EXERCISE SET:
[1] In the passage about the stolen manuscripts, copy the text between "Investigators believe that" and "pending further information.", inclusive.
[2] According to the passage about the stolen manuscripts, what letter substitution did Bernardini often use to make fake email accounts look like real ones?

--- Start of EXTRACT TO READ ---

Filippo Bernardini, 29, an Italian citizen who worked at the London-based publisher Simon & Schuster, was arrested by the FBI at JFK airport on Wednesday. The FBI says that Bernardini impersonated members of the publishing industry to obtain unpublished manuscripts and draft works. The indictment, which includes charges of wire fraud and aggravated identity theft, claims that Bernardini had registered more than 160 fake internet domains designed to imitate websites for publishing houses, scouting companies and other entities within the publishing world.
Investigators believe that the scheme began in 2016.
With knowledge of the publication process and industry jargon, he collected hundreds of prepublication manuscripts.
A spokeperson for Simon & Schuster told the BBC that the publisher — not named in the indictment — was “shocked and horrified” by the allegations against their employee and said they had suspended him pending further information.
“The safekeeping of our authors’ intellectual property is of primary importance to Simon & Schuster, and for all in the publishing industry, and we are grateful to the FBI for investigating these incidents and bringing charges against the alleged perpetrator,” said the spokesperson.
The arrest could bring an end to a phishing scheme that has targeted both releases from lesser-known authors and also highly anticipated novels by Margaret Atwood, Sally Rooney and actor Ethan Hawke.
Atwood herself confirmed that there had been “concerted efforts to steal the manuscript” of her book The Testaments, the long-awaited sequel to her 1985 dystopian novel The Handmaid’s Tale.
“There were lots of phoney emails from people trying to winkle even just three pages, even just anything,” she told The Bookseller.
According to a statement from the U.S. Attorney’s Office, Bernardini created fake email accounts that “were crafted to be confusingly similar” to editors and others at well-known publishing houses. For example, he would often replace a lower case “m” with “rn,” which recipients would often overlook.
The statement says that in September 2020, a Pulitzer Prize-winning author was coaxed into handing over an unpublished manuscript to Berardini, who posed as an editor for a well-known publisher.
“Unpublished manuscripts are works of art to the writers who spend the time and energy creating them. Publishers do all they can to protect those unpublished pieces because of their value,” Michael Driscoll, the assistant director-in-charge of the FBI’s New York office, said in the statement.
“Mr. Bernardini was allegedly trying to steal other people’s literary ideas for himself, but in the end he wasn’t creative enough to get away with it,” he said.
That motive could explain why the stolen works were never leaked online, or why a ransom was never demanded for a manuscript’s return. According to The Guardian, some had suspected the culprit was a literary scout attempting to get a jump on securing film and television deals for upcoming books.
Still, more cynical motives have been posited as well.
“If you try to find financial and economic gain, it’s of course hard to see,” Daniel Sandström, literary director of a Swedish publisher that was targeted multiple times, told Vulture last year.
“But if the game is psychological, a kind of mastery or feeling of superiority, it’s easier to visualize. This is a business full of resentment as well, and in that sense, it becomes a good story.”
Whatever the motives of the literary looter, the bizarre case may set a precedent for other cyber criminals hoping to cash in on an authors intellectual property.
“This real-life storyline now reads as a cautionary tale, with the plot twist of Barnardini facing federal criminal charges for his misdeeds,” said Driscoll.

--- End of EXTRACT TO READ ---
--- Start of RECORDS PROVIDED ---

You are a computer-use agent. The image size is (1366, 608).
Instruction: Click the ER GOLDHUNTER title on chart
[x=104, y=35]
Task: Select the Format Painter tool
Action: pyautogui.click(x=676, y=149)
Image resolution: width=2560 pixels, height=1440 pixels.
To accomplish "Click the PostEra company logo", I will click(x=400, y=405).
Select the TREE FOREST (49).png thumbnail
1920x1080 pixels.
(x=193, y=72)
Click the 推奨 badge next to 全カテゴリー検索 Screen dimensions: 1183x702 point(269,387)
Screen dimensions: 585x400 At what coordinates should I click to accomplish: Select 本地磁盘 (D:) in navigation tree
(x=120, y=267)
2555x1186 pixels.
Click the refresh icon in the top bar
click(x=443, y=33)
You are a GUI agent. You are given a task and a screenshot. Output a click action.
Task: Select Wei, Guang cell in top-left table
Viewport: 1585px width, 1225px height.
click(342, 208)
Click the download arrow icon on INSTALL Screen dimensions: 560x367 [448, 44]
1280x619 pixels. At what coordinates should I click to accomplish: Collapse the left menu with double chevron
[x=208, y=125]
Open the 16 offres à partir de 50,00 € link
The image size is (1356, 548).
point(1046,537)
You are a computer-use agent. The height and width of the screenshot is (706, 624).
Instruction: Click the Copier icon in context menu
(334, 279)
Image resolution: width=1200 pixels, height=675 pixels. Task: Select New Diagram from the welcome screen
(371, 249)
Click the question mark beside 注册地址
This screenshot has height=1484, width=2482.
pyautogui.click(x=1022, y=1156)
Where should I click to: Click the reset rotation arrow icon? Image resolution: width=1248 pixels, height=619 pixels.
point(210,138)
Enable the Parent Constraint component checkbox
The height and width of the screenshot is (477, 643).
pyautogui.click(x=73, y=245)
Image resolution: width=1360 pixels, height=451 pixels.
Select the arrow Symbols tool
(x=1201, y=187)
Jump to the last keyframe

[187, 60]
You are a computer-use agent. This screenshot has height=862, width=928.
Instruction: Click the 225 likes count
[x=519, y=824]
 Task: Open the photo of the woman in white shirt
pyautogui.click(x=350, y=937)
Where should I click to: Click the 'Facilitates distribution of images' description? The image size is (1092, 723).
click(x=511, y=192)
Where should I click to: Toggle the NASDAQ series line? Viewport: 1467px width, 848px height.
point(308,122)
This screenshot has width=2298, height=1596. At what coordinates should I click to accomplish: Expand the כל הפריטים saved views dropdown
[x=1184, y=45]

--- End of RECORDS PROVIDED ---

EXERCISE SOLUTIONS:
[1]
Investigators believe that the scheme began in 2016.
With knowledge of the publication process and industry jargon, he collected hundreds of prepublication manuscripts.
A spokeperson for Simon & Schuster told the BBC that the publisher — not named in the indictment — was “shocked and horrified” by the allegations against their employee and said they had suspended him pending further information.

[2] He replaced a lower case "m" with "rn."